- **RECORDS FOR THE TASK**
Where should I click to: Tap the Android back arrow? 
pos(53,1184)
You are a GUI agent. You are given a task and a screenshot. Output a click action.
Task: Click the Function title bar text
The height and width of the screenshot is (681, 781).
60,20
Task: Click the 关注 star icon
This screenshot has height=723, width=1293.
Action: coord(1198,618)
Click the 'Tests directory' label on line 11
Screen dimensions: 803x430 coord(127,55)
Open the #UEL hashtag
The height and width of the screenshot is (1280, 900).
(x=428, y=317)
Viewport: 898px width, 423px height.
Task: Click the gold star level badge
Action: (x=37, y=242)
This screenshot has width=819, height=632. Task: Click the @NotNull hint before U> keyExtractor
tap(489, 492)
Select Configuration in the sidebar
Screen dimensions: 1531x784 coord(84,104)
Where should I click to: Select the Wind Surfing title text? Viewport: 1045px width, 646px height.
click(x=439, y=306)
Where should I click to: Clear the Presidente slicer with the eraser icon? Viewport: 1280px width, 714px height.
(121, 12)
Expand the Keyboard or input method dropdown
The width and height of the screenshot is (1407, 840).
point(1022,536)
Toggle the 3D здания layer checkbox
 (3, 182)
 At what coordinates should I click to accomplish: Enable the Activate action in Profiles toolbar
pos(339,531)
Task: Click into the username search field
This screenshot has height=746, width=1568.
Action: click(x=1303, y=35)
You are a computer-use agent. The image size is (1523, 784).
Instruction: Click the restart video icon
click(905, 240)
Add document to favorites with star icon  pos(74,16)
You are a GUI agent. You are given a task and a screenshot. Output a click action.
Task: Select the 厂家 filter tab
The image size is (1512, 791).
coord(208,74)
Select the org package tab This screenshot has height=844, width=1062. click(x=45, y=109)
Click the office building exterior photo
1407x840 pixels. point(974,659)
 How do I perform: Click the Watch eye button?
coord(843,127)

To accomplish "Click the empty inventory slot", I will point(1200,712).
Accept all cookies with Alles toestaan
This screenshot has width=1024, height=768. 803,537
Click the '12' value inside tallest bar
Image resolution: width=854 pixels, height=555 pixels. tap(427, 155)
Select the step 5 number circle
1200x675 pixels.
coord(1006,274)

- **WHAT YOU HAVE TO DO**
The lines to retype, exactly and only, run from the first line of the material through the line with "Task: Click the 关注 star icon".

- **SOLUTION TO THIS TASK**
Where should I click to: Tap the Android back arrow? 
pos(53,1184)
You are a GUI agent. You are given a task and a screenshot. Output a click action.
Task: Click the Function title bar text
The height and width of the screenshot is (681, 781).
60,20
Task: Click the 关注 star icon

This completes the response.